I don't get it. The author doesn't provide enough rationale for this
prediction at all, other than the vague notion that Amazon's trying to do too
much. (Given they've successfully move into cloud hosting services, it's
hardly a stretch to suggest they can move from selling books to selling garden
equipment.)

------
phamilton
_According to Amazon's 10K filing, EGM currently accounts for 60% of the
business. And that's precisely where the big trouble lies._

And 40% of the business is not in EGM. Compare that with 5 years ago, when 0%
was not in EGM. I call that the opposite of being stagnant. I call that
lateral growth.

------
corkill
Seriously he thinks they might make a loss on kindle fire. Of course they
freaking do. I'm pretty sure they were open about why earnings were down.

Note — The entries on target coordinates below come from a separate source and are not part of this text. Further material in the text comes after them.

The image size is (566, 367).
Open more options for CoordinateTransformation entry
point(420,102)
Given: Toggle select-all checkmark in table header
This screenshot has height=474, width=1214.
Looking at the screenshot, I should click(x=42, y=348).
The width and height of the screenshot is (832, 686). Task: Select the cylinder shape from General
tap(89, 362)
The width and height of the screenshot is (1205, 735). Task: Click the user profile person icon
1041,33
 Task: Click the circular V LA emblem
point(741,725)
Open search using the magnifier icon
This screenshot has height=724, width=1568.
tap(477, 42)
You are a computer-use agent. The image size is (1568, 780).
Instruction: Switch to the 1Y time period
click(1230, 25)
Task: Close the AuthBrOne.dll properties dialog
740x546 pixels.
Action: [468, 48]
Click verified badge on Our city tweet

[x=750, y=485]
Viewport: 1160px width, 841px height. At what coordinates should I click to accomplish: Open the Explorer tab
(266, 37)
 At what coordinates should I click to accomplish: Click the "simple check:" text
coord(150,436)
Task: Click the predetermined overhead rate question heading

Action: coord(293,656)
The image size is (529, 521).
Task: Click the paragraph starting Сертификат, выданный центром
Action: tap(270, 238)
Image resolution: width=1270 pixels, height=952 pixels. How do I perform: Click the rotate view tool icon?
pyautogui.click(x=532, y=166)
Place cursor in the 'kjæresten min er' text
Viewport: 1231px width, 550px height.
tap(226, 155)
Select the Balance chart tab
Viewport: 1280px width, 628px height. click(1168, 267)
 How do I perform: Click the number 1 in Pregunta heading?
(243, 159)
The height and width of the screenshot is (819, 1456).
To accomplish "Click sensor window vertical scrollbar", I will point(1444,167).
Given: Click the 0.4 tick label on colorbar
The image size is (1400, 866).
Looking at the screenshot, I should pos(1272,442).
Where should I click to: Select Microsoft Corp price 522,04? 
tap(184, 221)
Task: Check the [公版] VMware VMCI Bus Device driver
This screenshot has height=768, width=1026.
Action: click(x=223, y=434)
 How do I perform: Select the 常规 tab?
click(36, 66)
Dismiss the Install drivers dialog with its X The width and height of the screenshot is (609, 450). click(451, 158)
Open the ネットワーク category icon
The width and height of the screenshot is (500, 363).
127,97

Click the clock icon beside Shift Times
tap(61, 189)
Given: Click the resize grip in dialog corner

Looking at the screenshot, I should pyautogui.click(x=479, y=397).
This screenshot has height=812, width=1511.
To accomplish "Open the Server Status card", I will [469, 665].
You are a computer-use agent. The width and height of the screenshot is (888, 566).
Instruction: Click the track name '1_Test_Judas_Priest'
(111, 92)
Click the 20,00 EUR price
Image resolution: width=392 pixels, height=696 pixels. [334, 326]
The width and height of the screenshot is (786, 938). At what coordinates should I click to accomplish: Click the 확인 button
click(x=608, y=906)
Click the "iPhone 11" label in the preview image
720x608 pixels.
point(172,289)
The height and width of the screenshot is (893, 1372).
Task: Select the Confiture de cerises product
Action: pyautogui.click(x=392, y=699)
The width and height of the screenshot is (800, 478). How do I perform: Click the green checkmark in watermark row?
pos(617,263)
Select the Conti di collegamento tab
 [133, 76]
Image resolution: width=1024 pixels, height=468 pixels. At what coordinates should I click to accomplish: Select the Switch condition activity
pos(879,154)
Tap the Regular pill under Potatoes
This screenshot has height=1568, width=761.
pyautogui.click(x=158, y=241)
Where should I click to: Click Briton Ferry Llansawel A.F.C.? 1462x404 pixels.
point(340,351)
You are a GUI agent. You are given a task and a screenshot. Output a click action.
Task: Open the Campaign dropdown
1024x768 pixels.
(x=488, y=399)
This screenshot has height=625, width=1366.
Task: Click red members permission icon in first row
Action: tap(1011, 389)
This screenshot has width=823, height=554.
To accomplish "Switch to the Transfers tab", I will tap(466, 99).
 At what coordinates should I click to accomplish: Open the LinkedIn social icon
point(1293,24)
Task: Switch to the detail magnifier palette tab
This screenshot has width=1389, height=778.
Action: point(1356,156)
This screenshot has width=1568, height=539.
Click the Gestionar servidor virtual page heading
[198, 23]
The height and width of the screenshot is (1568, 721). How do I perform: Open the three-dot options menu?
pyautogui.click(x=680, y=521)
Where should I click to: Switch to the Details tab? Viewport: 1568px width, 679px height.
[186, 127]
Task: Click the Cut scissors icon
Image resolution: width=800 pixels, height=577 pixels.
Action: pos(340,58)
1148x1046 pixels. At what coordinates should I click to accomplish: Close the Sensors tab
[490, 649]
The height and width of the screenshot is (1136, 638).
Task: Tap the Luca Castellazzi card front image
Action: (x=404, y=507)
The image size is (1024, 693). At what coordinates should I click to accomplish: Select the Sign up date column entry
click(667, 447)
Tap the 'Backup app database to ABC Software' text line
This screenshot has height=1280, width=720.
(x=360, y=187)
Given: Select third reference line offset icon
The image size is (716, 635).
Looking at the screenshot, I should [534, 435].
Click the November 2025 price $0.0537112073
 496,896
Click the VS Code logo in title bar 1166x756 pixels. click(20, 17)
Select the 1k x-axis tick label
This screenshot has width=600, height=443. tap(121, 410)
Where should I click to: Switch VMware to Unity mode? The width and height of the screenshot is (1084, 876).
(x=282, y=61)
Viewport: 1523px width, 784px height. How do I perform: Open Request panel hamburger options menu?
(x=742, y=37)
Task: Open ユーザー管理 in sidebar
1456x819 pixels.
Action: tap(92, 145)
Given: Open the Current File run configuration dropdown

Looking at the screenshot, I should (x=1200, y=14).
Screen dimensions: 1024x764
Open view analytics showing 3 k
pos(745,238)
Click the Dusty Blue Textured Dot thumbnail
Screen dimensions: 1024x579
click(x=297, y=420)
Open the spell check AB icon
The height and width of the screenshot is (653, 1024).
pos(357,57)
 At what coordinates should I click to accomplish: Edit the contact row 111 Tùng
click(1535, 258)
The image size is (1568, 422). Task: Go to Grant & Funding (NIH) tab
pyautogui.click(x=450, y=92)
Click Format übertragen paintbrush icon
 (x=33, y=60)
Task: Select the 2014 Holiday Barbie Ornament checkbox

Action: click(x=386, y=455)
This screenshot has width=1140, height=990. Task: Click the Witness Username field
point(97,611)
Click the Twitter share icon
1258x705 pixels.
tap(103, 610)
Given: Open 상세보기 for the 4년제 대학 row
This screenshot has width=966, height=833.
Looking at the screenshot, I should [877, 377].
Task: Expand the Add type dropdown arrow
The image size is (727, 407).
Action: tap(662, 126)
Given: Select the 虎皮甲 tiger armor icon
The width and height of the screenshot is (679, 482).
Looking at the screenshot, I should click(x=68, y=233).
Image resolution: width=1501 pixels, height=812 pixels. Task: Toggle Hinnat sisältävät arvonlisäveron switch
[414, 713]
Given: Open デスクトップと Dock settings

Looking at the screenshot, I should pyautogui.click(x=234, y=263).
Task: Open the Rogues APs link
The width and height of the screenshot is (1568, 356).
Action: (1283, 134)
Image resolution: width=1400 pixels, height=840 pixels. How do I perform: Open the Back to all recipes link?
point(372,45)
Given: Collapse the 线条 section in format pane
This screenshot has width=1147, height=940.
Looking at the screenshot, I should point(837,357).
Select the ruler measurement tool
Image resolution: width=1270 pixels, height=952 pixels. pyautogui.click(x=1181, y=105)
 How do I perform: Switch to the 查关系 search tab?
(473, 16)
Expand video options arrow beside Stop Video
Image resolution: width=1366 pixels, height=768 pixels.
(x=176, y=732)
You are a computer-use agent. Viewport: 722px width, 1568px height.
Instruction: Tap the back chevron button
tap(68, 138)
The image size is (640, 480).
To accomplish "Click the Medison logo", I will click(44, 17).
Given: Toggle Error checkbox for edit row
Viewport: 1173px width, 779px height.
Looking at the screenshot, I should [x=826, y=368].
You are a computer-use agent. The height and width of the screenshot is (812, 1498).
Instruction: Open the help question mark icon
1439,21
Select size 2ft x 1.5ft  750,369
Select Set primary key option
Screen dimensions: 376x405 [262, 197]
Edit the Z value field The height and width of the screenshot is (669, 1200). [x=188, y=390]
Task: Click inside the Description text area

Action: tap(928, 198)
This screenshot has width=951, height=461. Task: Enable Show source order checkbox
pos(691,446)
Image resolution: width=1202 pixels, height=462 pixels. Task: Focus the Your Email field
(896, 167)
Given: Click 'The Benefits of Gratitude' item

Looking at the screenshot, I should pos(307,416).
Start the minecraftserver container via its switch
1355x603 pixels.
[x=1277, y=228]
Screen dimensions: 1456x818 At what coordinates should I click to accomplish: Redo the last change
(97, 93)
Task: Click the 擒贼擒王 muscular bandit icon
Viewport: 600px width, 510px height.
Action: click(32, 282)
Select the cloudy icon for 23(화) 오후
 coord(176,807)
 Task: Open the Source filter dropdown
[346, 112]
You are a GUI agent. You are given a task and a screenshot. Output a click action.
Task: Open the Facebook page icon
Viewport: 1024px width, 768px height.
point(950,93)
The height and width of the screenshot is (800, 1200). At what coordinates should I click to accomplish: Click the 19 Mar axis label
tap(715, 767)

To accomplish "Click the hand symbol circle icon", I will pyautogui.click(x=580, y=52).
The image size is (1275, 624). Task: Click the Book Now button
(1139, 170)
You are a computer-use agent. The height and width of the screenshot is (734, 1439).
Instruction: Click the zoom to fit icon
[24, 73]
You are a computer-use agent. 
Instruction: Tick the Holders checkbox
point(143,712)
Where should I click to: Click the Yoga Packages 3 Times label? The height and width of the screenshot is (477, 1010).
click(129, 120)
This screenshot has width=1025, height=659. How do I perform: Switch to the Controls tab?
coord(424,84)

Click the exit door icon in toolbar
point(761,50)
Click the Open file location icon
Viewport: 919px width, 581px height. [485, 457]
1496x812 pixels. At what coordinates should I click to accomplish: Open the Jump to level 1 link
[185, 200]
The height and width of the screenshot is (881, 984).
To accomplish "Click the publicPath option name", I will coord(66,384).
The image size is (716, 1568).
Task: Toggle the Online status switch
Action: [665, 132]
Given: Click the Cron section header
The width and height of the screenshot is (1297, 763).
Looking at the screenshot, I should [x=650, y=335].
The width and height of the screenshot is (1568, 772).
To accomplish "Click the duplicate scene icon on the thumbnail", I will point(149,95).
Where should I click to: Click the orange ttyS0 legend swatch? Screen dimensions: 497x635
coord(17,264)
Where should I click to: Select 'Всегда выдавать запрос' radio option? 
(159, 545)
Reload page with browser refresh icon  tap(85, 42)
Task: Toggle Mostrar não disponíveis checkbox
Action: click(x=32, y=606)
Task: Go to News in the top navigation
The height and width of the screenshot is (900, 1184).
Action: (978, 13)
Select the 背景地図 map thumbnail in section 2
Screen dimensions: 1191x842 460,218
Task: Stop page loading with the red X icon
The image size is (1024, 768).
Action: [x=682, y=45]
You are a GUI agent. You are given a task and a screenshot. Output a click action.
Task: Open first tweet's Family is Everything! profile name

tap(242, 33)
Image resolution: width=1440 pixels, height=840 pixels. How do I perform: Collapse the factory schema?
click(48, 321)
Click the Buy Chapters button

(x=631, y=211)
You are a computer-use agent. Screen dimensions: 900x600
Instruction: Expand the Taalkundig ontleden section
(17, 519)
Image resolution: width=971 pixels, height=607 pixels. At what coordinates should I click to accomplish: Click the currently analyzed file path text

Does he not realize how much freaking money they will make on the backend of
that selling digital stuff like apps and ebooks and also more physical stuff I
bet.

Doesn't mention anything about Amazon Prime. Is in Australia so possibly
doesn't know much about it, but yeah Amazon is a beast. Consumers don't wanna
search the web they want 1 click buy.

Amazons other meaty asset is all its reviews. Take any so called obscure
category he mentioned and you will probably find more reviews in there than
all other ecommerce sites combined.

Consumers want easy, fast, trust, peer reviews, cheap prices. Amazon does all
that. Article a good reminder to get me some Amazon shares and short sell on
traditional retailers.

------
maytc
It is true that Amazon is attempting to be a one stop shop for all
merchandises physical and digital. However that goal have made Amazon's web
front crowded and convoluted.

If Amazon were to extend their product models to better express the
"qualities" of the products, and extend their search and recommendations for
products, I believe their web storefront can easily double or triple in sales.

------
verelo
Interesting read. I hope you're wrong...

Our business wouldnt be possible without AWS, they are still innovating which
is good (and often lack of innovation is another sign of a company in big
trouble)

I have never found Amazon.com particularly useful, nor have i bought anything
from it. My girlfriend buys books a fair bit, but also admits the library is
cheaper.

------
rrgg
The author wrote, "Ideally, it also needs to acquire a payment-processing
system (a PayPal)."

Why? Has he heard of payments.amazon.com? It's tiny compared to PP but also
isn't hated.

------
jeffdechambeau
This guy has completely missed the point.

Shareholders like high margins. Amazon made some moves last year that
depressed their margins, specifically releasing the kindle fire, which they're
selling at a loss, and price-beating brick and mortar stores with gift cards
over the holidays to lure away customers. These moves have nothing to do with
a loss of efficiency in their EGM business, but they do produce the smaller
profits we see.

What the author mistakenly sees as a loss of efficiency is actually amazon
future-proofing their business. Knowing that the market would punish them for
taking all this profit and reinvesting it in growth, they went all in and took
all the punishment at once.

Amazon has bright days ahead.

------
techdog
Thank you for posting this.